Assigned task
Write out the data again in full, exactly as it reads.

Dataset records
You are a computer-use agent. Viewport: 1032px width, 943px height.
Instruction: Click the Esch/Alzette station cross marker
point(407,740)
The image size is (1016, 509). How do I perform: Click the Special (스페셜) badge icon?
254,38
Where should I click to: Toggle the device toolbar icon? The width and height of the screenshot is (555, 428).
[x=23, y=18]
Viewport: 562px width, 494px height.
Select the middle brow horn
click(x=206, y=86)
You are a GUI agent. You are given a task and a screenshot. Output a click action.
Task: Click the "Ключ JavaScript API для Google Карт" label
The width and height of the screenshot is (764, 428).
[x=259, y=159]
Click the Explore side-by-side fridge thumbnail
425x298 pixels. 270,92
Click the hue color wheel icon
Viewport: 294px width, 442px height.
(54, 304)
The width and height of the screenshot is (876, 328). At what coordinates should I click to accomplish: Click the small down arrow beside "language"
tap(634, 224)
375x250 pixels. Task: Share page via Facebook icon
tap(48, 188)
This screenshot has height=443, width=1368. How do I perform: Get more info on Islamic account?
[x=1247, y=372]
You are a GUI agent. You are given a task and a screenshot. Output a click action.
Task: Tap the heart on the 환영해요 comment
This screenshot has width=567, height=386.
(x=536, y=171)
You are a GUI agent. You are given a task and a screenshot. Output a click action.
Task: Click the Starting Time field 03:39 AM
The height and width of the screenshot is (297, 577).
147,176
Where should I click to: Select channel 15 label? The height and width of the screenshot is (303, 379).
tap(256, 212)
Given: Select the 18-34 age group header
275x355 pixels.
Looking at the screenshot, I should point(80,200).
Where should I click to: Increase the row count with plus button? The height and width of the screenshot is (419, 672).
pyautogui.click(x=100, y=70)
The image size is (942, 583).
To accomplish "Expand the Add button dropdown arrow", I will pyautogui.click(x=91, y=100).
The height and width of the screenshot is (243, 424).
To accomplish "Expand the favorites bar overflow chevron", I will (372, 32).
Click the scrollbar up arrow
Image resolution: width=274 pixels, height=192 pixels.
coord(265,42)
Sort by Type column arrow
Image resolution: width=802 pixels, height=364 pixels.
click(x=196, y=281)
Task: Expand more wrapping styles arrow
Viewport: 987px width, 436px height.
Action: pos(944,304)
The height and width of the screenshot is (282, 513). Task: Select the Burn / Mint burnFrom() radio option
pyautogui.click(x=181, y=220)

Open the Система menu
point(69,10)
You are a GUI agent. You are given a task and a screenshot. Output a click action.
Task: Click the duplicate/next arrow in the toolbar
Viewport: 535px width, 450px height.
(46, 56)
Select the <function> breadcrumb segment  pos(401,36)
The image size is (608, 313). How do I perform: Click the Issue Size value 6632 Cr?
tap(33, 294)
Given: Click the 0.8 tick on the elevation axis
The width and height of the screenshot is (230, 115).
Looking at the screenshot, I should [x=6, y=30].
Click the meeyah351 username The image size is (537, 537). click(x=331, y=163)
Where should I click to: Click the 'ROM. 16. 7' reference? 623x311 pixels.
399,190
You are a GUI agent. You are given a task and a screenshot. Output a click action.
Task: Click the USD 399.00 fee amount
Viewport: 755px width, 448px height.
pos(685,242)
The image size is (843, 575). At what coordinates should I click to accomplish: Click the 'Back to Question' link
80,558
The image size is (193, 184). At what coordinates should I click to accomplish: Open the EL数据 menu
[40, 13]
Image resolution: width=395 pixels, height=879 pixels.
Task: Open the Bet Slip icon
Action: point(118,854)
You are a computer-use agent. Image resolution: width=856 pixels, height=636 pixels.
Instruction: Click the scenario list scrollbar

Result
You are a computer-use agent. Viewport: 1032px width, 943px height.
Instruction: Click the Esch/Alzette station cross marker
point(407,740)
The image size is (1016, 509). How do I perform: Click the Special (스페셜) badge icon?
254,38
Where should I click to: Toggle the device toolbar icon? The width and height of the screenshot is (555, 428).
[x=23, y=18]
Viewport: 562px width, 494px height.
Select the middle brow horn
click(x=206, y=86)
You are a GUI agent. You are given a task and a screenshot. Output a click action.
Task: Click the "Ключ JavaScript API для Google Карт" label
The width and height of the screenshot is (764, 428).
[x=259, y=159]
Click the Explore side-by-side fridge thumbnail
425x298 pixels. 270,92
Click the hue color wheel icon
Viewport: 294px width, 442px height.
(54, 304)
The width and height of the screenshot is (876, 328). At what coordinates should I click to accomplish: Click the small down arrow beside "language"
tap(634, 224)
375x250 pixels. Task: Share page via Facebook icon
tap(48, 188)
This screenshot has height=443, width=1368. How do I perform: Get more info on Islamic account?
[x=1247, y=372]
You are a GUI agent. You are given a task and a screenshot. Output a click action.
Task: Tap the heart on the 환영해요 comment
This screenshot has width=567, height=386.
(x=536, y=171)
You are a GUI agent. You are given a task and a screenshot. Output a click action.
Task: Click the Starting Time field 03:39 AM
The height and width of the screenshot is (297, 577).
147,176
Where should I click to: Select channel 15 label? The height and width of the screenshot is (303, 379).
tap(256, 212)
Given: Select the 18-34 age group header
275x355 pixels.
Looking at the screenshot, I should point(80,200).
Where should I click to: Increase the row count with plus button? The height and width of the screenshot is (419, 672).
pyautogui.click(x=100, y=70)
The image size is (942, 583).
To accomplish "Expand the Add button dropdown arrow", I will pyautogui.click(x=91, y=100).
The height and width of the screenshot is (243, 424).
To accomplish "Expand the favorites bar overflow chevron", I will (372, 32).
Click the scrollbar up arrow
Image resolution: width=274 pixels, height=192 pixels.
coord(265,42)
Sort by Type column arrow
Image resolution: width=802 pixels, height=364 pixels.
click(x=196, y=281)
Task: Expand more wrapping styles arrow
Viewport: 987px width, 436px height.
Action: pos(944,304)
The height and width of the screenshot is (282, 513). Task: Select the Burn / Mint burnFrom() radio option
pyautogui.click(x=181, y=220)

Open the Система menu
point(69,10)
You are a GUI agent. You are given a task and a screenshot. Output a click action.
Task: Click the duplicate/next arrow in the toolbar
Viewport: 535px width, 450px height.
(46, 56)
Select the <function> breadcrumb segment  pos(401,36)
The image size is (608, 313). How do I perform: Click the Issue Size value 6632 Cr?
tap(33, 294)
Given: Click the 0.8 tick on the elevation axis
The width and height of the screenshot is (230, 115).
Looking at the screenshot, I should [x=6, y=30].
Click the meeyah351 username The image size is (537, 537). click(x=331, y=163)
Where should I click to: Click the 'ROM. 16. 7' reference? 623x311 pixels.
399,190
You are a GUI agent. You are given a task and a screenshot. Output a click action.
Task: Click the USD 399.00 fee amount
Viewport: 755px width, 448px height.
pos(685,242)
The image size is (843, 575). At what coordinates should I click to accomplish: Click the 'Back to Question' link
80,558
The image size is (193, 184). At what coordinates should I click to accomplish: Open the EL数据 menu
[40, 13]
Image resolution: width=395 pixels, height=879 pixels.
Task: Open the Bet Slip icon
Action: point(118,854)
You are a computer-use agent. Image resolution: width=856 pixels, height=636 pixels.
Instruction: Click the scenario list scrollbar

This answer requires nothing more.